So reports Shelf Awareness this morning.
It looks like Millicent Bennett, Associate Editor for Ecco, not only edits poetry, she inspires it. Garrison Keillor's A Prairie Home Companion recently chose the winners of their Spring Lyric Contest. Fifteen poems, out of 2,000 entries, were read on-air March 31st. One of these fifteen qualified to win a Sleep Number bed from Select Comfort and three-dozen roses. Penned by her father Bruce Bennett, "For Millicent and Giovanni, Who are going to Need a Bed" made it into the final fifteen, but did not luck out when Grace, a ten-year-old from Long Island, NY, chose from a hat the recipient of the bed and roses. Still, Mr. Bennett's villanelle made it a long way and with MIllicent's permission I've reproduced it here:
"For Millicent and Giovanni, Who are going to Need a Bed"
By Bruce Bennett
Mill and Joe will soon be wed.
I will write a poem for Spring
that may win for them a bed.

Recorded information:

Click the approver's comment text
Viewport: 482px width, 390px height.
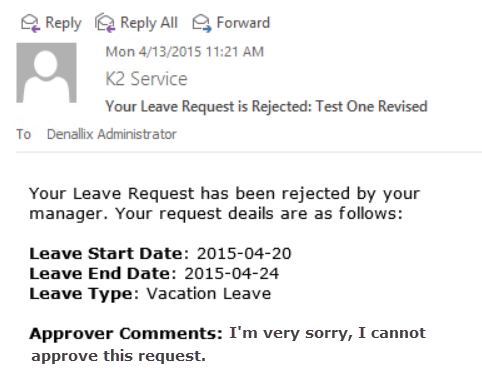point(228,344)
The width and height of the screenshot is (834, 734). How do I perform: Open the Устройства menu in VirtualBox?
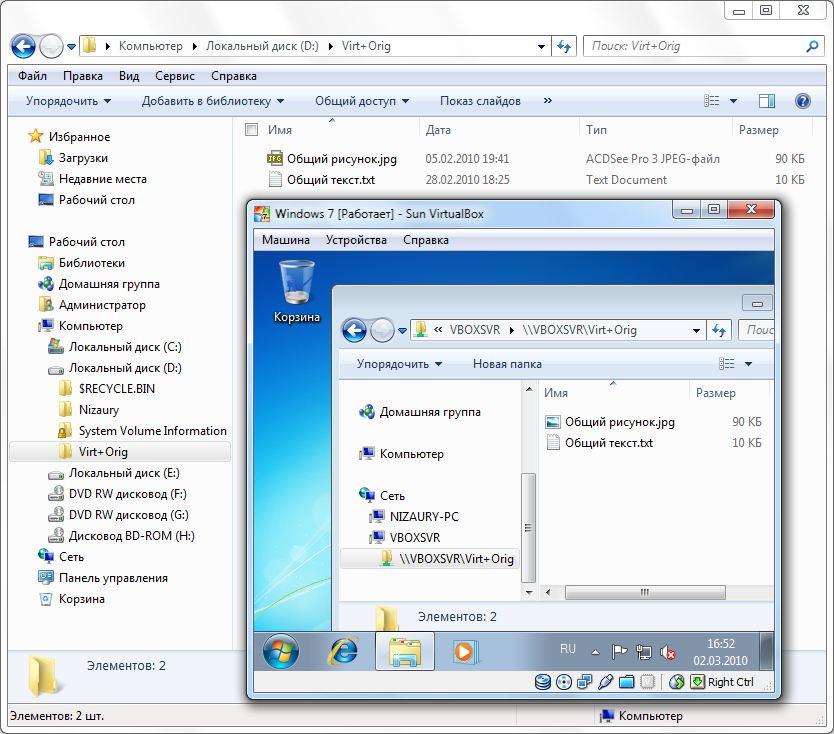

Exercise goal: Write out the passage about the Spring Lyric Contest poem in full, word for word. The listing has nothing to do with the passage about the Spring Lyric Contest poem.

Answer to the task:
So reports Shelf Awareness this morning.
It looks like Millicent Bennett, Associate Editor for Ecco, not only edits poetry, she inspires it. Garrison Keillor's A Prairie Home Companion recently chose the winners of their Spring Lyric Contest. Fifteen poems, out of 2,000 entries, were read on-air March 31st. One of these fifteen qualified to win a Sleep Number bed from Select Comfort and three-dozen roses. Penned by her father Bruce Bennett, "For Millicent and Giovanni, Who are going to Need a Bed" made it into the final fifteen, but did not luck out when Grace, a ten-year-old from Long Island, NY, chose from a hat the recipient of the bed and roses. Still, Mr. Bennett's villanelle made it a long way and with MIllicent's permission I've reproduced it here:
"For Millicent and Giovanni, Who are going to Need a Bed"
By Bruce Bennett
Mill and Joe will soon be wed.
I will write a poem for Spring
that may win for them a bed.